Required task: Render the rows below, from the line containing "Click the link share icon" through the end, as a JSON list of strings with one string per line, omitting blank lines.

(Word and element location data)
[BEGIN]

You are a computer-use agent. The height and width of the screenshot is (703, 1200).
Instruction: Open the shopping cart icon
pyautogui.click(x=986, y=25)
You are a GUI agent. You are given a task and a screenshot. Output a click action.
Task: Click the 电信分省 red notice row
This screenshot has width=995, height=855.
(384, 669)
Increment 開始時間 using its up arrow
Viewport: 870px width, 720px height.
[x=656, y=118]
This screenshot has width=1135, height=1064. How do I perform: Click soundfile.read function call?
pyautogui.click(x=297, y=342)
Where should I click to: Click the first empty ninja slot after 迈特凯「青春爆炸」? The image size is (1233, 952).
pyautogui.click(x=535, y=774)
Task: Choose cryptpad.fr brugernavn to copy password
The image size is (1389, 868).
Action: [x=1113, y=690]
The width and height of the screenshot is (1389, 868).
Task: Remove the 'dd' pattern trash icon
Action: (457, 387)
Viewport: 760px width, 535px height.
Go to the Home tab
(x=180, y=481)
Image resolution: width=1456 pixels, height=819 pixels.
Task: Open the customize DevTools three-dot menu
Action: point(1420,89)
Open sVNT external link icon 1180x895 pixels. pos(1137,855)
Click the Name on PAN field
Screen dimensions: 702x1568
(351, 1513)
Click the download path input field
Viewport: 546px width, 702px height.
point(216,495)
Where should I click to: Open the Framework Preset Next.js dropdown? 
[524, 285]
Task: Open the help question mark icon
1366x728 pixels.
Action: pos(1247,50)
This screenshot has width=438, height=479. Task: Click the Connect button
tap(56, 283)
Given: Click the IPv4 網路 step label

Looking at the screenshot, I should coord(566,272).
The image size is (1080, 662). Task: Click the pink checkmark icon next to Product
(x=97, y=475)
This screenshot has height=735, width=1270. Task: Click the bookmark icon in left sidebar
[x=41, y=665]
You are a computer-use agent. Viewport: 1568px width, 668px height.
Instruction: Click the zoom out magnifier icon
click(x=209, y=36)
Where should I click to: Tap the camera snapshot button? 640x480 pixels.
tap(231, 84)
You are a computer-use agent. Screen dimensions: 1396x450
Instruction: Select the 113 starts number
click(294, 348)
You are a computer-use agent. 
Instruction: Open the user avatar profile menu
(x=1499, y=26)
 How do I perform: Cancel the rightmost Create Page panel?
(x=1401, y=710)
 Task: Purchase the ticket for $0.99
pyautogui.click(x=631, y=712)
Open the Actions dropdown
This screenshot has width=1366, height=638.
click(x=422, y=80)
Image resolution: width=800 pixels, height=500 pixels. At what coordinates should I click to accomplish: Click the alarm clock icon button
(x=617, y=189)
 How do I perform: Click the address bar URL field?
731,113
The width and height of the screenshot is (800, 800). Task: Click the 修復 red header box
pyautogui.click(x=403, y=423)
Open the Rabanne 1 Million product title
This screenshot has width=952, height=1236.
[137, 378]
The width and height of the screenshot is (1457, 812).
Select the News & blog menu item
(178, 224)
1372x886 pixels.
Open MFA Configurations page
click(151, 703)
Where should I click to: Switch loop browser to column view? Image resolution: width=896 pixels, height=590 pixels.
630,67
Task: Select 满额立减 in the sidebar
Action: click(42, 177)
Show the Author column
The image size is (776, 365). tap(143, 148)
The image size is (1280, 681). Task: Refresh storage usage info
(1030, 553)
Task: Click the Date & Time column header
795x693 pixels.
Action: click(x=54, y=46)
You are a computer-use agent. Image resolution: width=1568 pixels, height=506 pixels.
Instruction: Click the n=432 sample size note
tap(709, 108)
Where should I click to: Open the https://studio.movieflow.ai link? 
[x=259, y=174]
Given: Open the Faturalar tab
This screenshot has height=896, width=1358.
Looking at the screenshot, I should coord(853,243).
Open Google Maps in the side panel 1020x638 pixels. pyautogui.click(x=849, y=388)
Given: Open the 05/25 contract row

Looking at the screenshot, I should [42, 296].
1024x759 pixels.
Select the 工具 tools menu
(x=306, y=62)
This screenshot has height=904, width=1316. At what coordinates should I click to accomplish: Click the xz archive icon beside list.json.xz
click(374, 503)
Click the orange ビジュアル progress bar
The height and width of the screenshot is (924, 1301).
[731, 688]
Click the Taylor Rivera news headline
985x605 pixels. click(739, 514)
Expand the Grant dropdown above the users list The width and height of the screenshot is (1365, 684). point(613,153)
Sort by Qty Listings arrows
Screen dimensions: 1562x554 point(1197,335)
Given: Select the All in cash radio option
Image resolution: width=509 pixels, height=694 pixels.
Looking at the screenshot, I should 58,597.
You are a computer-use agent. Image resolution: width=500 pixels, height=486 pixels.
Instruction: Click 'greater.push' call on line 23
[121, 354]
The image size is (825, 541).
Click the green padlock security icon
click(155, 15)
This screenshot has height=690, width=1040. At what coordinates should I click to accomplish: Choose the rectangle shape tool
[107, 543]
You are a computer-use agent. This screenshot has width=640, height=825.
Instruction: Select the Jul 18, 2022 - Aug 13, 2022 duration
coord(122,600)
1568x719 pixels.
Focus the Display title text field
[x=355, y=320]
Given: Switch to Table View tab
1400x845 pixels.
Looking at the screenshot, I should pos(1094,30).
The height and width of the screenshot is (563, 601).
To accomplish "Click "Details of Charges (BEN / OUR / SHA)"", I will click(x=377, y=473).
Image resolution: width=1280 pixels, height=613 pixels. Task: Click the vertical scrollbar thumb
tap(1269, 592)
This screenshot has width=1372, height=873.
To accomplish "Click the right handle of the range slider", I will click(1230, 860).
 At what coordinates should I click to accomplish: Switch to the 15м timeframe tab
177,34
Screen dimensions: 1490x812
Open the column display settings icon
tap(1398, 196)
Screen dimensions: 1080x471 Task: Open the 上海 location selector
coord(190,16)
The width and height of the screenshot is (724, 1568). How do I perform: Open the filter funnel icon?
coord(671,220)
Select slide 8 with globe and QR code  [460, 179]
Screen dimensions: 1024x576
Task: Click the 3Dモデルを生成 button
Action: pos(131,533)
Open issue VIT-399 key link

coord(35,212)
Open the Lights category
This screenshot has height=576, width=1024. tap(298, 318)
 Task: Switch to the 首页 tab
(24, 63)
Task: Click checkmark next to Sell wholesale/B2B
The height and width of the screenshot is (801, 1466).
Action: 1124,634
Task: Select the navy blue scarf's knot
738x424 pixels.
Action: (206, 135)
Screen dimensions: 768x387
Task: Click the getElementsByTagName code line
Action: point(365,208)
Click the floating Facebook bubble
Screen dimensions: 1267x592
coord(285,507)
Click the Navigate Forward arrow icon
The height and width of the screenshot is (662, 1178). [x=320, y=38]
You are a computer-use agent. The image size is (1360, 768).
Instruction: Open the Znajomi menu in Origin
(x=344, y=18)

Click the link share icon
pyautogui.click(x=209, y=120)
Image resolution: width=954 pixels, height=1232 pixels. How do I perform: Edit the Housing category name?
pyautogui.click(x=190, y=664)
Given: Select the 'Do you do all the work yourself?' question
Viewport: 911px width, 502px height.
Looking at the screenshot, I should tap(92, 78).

[END]

Finished task:
[
  "Click the link share icon",
  "pyautogui.click(x=209, y=120)",
  "Image resolution: width=954 pixels, height=1232 pixels. How do I perform: Edit the Housing category name?",
  "pyautogui.click(x=190, y=664)",
  "Given: Select the 'Do you do all the work yourself?' question",
  "Viewport: 911px width, 502px height.",
  "Looking at the screenshot, I should tap(92, 78)."
]